From The Hollywood Reporter:
On-location filming in Los Angeles fell 1% in 2007, but if not for the writers strike and the threat of further labor unrest this year, that decline could have been even steeper.
And Mark Lacter of LA Biz Observed writes that a recent unemployment report reflects no impact by the strike:
In fact, the entertainment industry category actually increased by 800 jobs from November (and by 4,100 jobs from a year earlier).
Lacter also scoffs at the notion that Los Angeles is an “industry town” in regards to entertainment, citing an analogy that if a meteor wiped out film and TV makers here, the city would be just fine.

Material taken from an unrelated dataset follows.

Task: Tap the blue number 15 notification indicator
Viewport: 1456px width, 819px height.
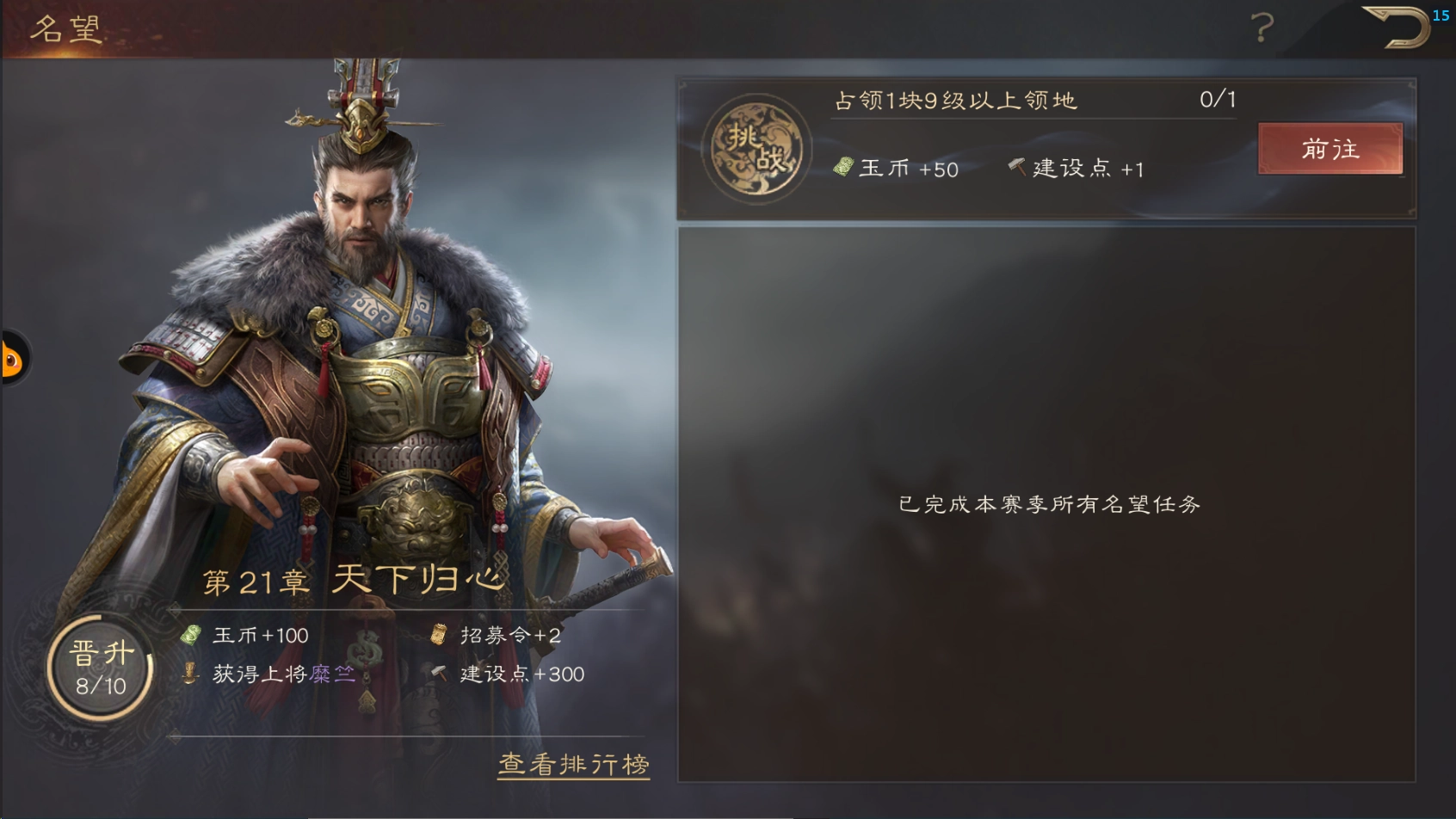Action: click(x=1442, y=15)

This theory is seriously flawed, as people flock to Los Angeles from all over the world to work in entertainment. Whether these people become successful or not, many stay and take up other occupations.
Lacter’s theory also discounts the tourism the entertainment industry attracts, as well as the old (and new) money that goes to everyone working in service jobs employed by studio employees, actors, etc.
On the flip side, I think anyone would be blind to believe that the entertainment industry is reliant on Los Angeles. Between the ease of telecommuting, and digital filmmaking and distribution, the need for L.A. to be a hub and production center is eroding. So whether or not Lacter is right, Los Angeles needs to begin preparing to become less dependent on the entertainment biz.